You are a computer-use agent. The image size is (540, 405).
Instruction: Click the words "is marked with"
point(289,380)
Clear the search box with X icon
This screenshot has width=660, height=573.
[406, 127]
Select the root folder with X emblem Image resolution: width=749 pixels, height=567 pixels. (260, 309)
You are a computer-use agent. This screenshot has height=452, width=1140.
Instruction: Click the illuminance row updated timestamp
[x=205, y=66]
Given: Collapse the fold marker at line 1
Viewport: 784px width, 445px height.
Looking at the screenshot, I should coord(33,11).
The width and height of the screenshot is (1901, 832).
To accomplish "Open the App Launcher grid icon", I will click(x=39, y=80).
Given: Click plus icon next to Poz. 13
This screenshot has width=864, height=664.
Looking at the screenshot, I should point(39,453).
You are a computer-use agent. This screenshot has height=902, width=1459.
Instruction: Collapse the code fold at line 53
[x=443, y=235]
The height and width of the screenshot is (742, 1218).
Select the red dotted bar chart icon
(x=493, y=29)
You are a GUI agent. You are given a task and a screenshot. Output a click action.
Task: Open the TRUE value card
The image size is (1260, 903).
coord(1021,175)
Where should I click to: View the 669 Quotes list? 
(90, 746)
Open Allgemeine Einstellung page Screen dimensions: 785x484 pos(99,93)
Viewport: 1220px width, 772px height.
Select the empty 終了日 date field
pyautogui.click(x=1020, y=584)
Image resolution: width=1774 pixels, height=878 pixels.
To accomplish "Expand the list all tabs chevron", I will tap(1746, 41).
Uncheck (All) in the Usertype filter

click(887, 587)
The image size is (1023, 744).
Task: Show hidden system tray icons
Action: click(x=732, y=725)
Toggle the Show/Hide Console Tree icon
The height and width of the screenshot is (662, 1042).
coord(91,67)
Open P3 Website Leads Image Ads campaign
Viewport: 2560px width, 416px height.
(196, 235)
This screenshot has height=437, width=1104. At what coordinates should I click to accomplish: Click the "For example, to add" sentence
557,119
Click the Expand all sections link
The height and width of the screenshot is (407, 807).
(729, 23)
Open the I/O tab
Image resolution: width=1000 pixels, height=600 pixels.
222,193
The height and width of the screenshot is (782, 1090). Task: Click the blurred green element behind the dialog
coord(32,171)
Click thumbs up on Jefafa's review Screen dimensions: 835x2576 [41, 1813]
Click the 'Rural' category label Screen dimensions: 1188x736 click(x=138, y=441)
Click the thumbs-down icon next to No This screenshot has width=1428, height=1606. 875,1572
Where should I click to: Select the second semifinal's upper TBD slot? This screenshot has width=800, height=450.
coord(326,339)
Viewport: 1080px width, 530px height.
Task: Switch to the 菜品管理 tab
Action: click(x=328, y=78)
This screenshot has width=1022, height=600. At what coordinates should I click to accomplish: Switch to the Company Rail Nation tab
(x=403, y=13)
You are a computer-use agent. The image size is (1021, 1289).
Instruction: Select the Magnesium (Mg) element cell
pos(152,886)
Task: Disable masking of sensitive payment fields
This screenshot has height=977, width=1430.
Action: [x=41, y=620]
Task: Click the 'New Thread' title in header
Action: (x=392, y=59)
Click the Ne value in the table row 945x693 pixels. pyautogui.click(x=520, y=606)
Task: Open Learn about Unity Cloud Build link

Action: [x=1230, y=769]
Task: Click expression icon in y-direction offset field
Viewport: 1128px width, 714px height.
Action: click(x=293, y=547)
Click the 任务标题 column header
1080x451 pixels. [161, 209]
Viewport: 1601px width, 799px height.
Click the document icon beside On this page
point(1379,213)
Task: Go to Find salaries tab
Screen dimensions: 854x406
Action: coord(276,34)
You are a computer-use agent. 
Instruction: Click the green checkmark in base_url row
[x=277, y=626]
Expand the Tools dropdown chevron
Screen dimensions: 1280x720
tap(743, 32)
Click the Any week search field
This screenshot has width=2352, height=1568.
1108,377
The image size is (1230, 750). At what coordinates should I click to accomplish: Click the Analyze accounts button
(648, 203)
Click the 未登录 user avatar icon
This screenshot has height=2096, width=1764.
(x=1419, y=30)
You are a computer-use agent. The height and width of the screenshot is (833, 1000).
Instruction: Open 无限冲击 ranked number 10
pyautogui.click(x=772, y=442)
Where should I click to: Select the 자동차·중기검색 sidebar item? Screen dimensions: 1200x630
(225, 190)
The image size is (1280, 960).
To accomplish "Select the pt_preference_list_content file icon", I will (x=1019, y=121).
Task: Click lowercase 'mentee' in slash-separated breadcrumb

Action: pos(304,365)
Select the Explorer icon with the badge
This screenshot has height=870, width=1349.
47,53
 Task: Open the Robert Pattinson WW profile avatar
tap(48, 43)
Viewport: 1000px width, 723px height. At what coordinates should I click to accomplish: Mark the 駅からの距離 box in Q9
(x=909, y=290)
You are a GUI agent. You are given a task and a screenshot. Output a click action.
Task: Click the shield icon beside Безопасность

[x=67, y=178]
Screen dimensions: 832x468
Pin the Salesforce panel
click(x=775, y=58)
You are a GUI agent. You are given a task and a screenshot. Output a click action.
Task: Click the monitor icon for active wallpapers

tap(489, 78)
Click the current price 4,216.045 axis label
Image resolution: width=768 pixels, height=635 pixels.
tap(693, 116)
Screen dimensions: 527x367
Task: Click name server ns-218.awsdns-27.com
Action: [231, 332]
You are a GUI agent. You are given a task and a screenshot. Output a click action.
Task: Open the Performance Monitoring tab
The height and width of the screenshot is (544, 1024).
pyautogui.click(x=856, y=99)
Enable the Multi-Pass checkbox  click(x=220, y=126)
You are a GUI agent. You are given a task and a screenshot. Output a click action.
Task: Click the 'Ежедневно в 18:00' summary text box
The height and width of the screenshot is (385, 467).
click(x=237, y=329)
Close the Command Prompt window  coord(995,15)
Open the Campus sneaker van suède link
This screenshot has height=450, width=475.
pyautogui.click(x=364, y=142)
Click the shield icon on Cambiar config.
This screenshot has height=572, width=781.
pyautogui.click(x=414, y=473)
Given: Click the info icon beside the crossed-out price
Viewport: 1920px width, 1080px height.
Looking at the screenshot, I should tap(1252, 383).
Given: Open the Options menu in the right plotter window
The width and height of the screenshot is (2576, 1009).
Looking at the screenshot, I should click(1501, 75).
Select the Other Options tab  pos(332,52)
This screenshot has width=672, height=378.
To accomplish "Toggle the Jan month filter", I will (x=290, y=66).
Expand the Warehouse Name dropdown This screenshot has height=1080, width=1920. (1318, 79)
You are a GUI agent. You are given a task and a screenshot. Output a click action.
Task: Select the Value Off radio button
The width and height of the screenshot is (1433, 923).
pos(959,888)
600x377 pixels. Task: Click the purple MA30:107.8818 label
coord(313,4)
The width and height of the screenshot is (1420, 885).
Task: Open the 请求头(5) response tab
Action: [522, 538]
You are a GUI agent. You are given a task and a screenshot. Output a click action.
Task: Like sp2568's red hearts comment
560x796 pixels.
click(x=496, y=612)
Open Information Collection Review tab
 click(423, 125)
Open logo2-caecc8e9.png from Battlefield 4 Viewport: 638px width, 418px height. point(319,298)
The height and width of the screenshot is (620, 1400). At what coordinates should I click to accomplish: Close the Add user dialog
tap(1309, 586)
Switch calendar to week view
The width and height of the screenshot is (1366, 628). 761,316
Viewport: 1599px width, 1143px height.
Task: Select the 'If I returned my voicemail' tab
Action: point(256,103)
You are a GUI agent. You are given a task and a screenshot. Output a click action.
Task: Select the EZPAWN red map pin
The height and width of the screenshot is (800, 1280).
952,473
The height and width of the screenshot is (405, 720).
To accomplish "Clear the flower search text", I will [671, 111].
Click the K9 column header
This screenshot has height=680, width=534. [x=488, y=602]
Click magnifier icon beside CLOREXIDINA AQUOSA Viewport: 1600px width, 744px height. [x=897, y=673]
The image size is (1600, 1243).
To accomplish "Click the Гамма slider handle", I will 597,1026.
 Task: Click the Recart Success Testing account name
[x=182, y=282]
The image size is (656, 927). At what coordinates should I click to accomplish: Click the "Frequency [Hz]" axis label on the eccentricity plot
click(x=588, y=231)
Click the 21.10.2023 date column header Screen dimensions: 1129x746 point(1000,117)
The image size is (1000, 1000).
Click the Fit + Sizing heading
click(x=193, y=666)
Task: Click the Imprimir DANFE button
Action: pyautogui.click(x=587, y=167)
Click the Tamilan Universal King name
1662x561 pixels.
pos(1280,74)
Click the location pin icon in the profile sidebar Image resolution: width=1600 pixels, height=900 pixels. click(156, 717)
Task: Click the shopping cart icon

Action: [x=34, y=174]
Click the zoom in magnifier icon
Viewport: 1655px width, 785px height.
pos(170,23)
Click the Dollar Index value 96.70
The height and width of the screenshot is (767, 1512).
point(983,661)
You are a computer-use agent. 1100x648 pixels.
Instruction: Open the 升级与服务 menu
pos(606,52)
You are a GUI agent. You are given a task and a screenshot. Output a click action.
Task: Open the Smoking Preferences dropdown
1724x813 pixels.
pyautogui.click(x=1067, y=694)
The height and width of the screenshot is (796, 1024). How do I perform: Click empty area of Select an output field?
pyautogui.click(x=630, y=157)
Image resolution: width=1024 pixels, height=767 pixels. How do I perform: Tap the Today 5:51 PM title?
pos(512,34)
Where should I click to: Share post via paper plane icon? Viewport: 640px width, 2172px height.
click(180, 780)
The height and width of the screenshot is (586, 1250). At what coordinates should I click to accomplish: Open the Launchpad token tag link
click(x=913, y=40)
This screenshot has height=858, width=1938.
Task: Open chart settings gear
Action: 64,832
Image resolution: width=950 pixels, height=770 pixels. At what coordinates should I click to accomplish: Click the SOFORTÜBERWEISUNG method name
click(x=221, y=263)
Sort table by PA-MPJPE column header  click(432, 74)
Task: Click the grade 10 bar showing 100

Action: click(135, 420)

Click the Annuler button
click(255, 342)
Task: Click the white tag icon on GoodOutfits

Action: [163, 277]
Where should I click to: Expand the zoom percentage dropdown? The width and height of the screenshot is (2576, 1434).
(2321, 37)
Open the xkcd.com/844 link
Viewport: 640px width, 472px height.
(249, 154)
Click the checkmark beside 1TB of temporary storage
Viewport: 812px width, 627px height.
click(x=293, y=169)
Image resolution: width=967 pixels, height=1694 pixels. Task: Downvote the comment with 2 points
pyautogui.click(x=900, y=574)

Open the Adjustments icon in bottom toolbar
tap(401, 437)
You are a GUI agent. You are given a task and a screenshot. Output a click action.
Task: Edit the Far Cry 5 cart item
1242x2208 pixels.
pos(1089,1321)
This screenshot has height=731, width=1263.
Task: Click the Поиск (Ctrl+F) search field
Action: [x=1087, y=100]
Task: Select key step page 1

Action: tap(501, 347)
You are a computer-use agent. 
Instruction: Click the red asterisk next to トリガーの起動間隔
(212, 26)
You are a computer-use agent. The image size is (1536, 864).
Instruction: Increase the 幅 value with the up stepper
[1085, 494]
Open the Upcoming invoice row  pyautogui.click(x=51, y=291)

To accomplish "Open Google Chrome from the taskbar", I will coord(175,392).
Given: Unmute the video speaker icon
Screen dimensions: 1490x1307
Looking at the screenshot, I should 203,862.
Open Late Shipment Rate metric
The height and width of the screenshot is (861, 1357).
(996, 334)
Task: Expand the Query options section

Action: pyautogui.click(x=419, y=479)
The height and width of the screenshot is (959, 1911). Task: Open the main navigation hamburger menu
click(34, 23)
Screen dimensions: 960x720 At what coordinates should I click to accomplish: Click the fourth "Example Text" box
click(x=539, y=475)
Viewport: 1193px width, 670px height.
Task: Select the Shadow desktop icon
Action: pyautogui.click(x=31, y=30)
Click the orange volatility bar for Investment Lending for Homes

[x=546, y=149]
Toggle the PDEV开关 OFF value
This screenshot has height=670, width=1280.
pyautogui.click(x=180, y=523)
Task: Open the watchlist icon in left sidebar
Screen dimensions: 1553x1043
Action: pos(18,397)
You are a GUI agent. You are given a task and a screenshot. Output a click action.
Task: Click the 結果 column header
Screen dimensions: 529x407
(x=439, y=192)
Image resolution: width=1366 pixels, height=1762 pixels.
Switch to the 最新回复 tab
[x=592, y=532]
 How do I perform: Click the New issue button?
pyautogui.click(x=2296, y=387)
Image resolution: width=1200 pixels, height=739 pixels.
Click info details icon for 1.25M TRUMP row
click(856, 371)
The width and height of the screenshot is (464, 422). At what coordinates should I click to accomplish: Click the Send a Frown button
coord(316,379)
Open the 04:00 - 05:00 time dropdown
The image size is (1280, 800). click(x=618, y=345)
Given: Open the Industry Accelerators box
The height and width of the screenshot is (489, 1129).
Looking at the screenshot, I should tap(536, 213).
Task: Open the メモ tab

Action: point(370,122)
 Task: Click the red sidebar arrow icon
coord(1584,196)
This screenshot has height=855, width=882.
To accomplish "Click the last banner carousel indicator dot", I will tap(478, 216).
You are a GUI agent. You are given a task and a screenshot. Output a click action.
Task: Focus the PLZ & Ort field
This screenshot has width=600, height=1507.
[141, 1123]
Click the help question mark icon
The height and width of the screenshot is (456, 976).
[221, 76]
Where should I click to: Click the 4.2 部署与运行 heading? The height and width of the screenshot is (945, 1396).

____________________

> _WHAT TO DO_
Find the count of lines in the data above where the string "thumbs" occurs. Provide that number alone.

> _SOLUTION_
2